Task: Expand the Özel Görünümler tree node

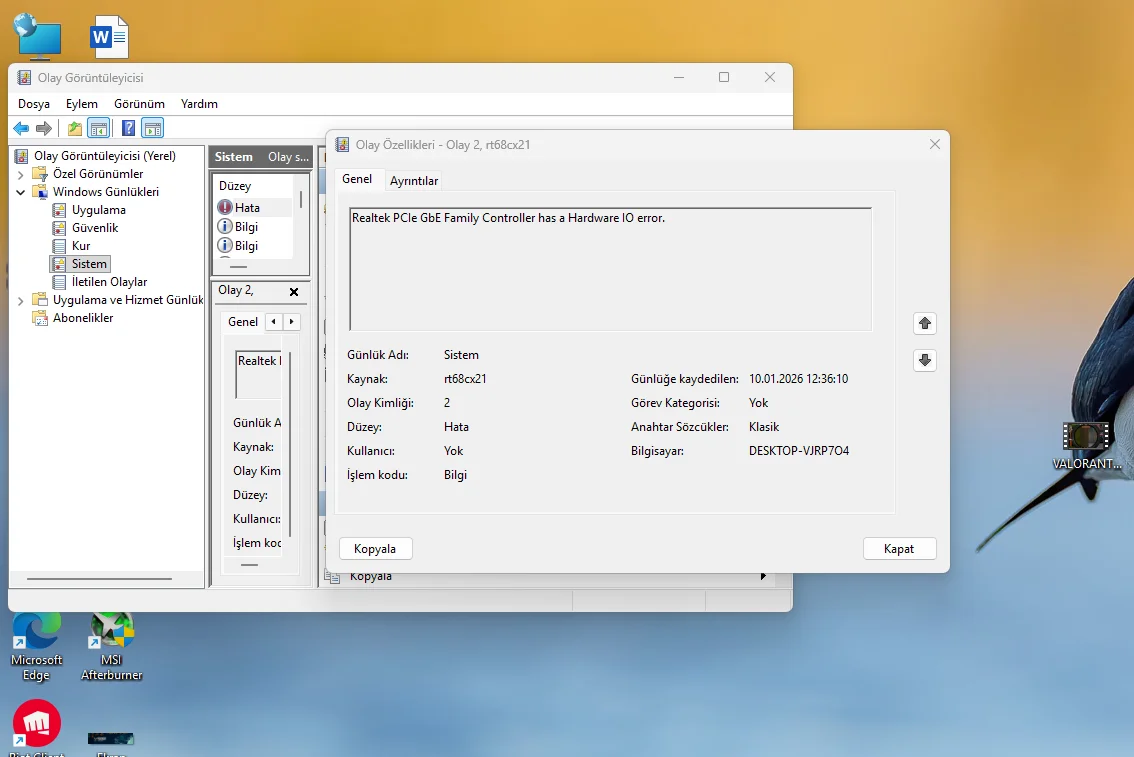Action: [21, 174]
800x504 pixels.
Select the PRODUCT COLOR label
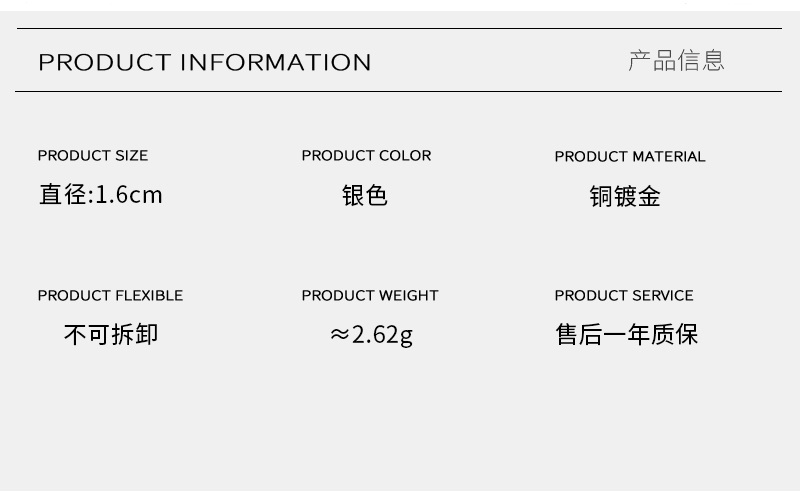pos(366,156)
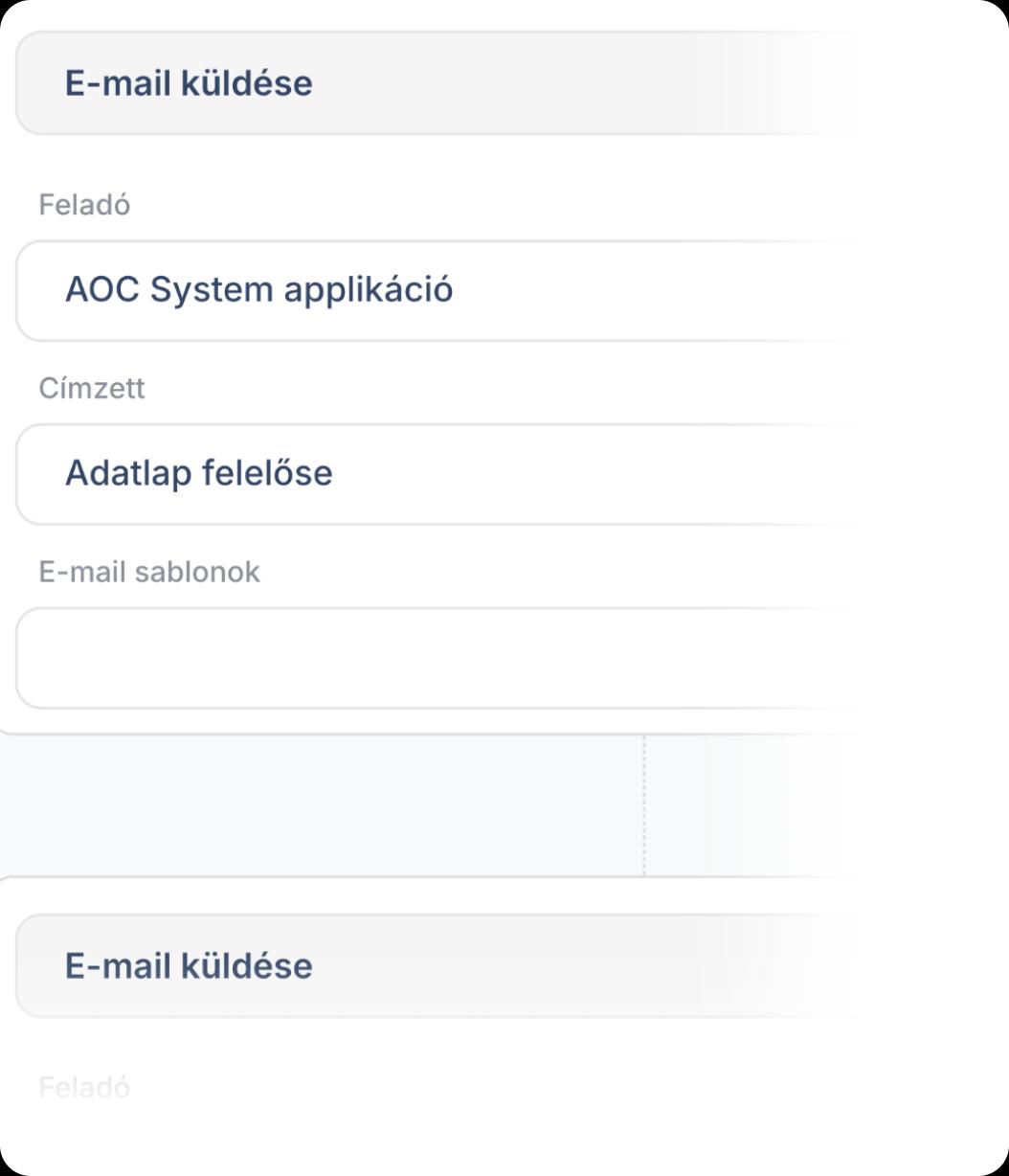Click the "Adatlap felelőse" value text

[198, 474]
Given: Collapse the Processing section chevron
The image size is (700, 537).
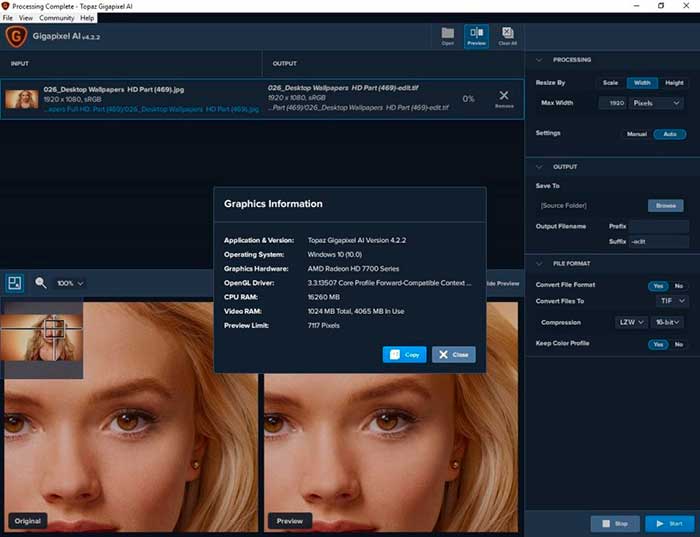Looking at the screenshot, I should tap(540, 60).
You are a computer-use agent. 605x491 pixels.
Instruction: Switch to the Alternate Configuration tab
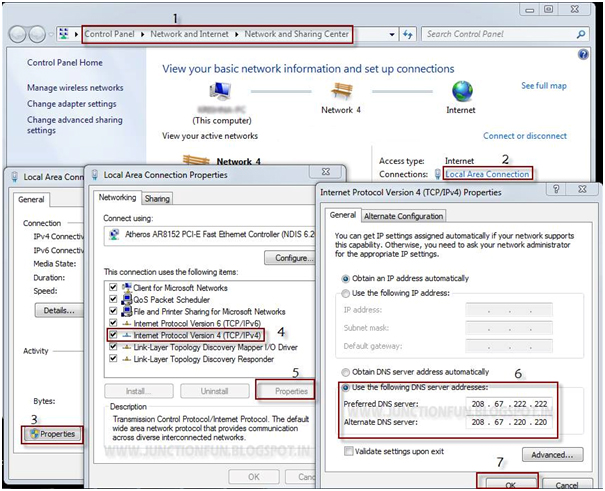point(403,216)
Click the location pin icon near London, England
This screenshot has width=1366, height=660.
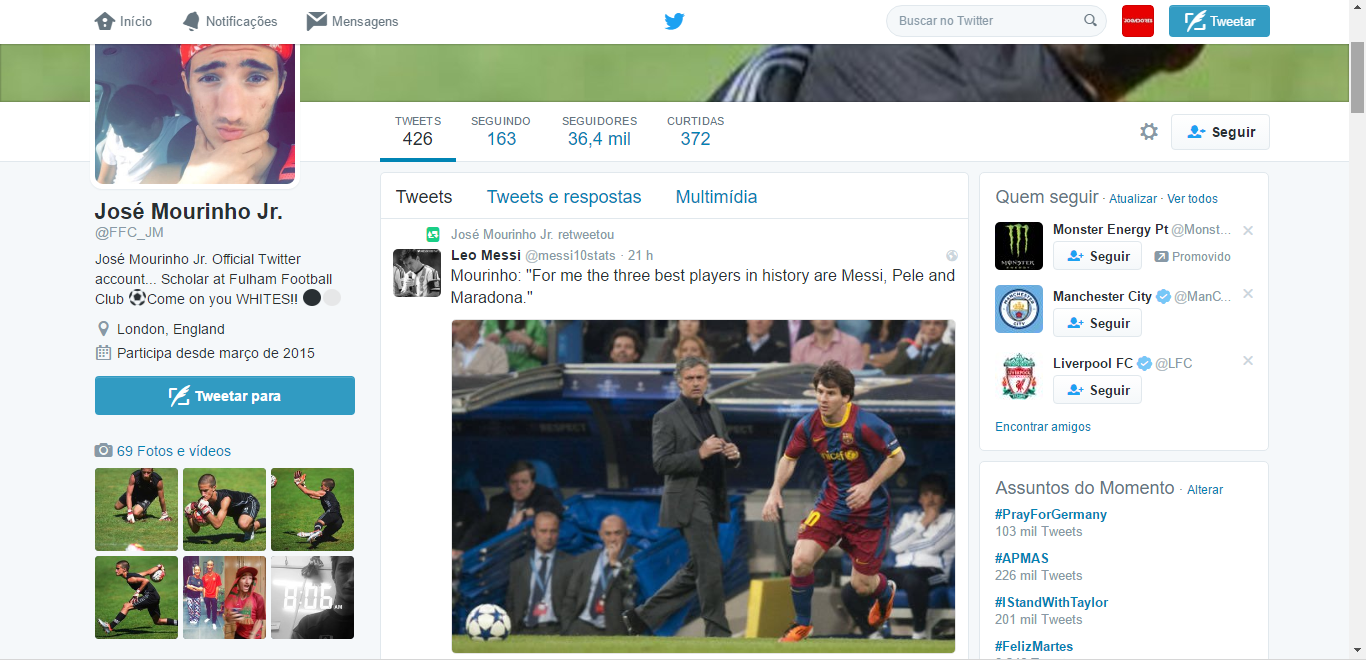pyautogui.click(x=103, y=327)
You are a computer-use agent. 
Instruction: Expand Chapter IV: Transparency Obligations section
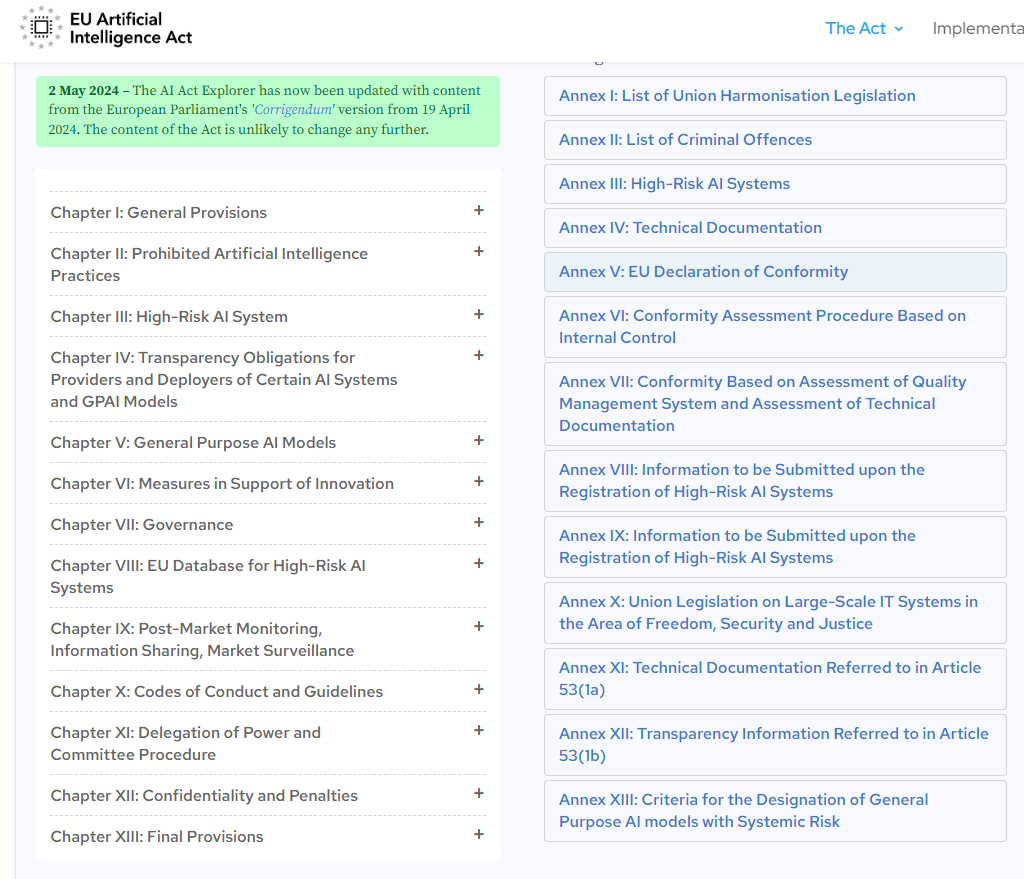click(x=224, y=379)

=-=-=

— What you are asked to do —
Retype the listing above line for line, leaving out the pictures.

— Problem solution —
Task: Expand the Özel Görünümler tree node

Action: [21, 174]
800x504 pixels.
Select the PRODUCT COLOR label
pos(366,156)
Click the "Adatlap felelőse" value text

[198, 474]
Given: Collapse the Processing section chevron
The image size is (700, 537).
Looking at the screenshot, I should tap(540, 60).
You are a computer-use agent. 605x491 pixels.
Instruction: Switch to the Alternate Configuration tab
point(403,216)
Click the location pin icon near London, England
This screenshot has width=1366, height=660.
pyautogui.click(x=103, y=327)
You are a computer-use agent. 
Instruction: Expand Chapter IV: Transparency Obligations section
click(x=224, y=379)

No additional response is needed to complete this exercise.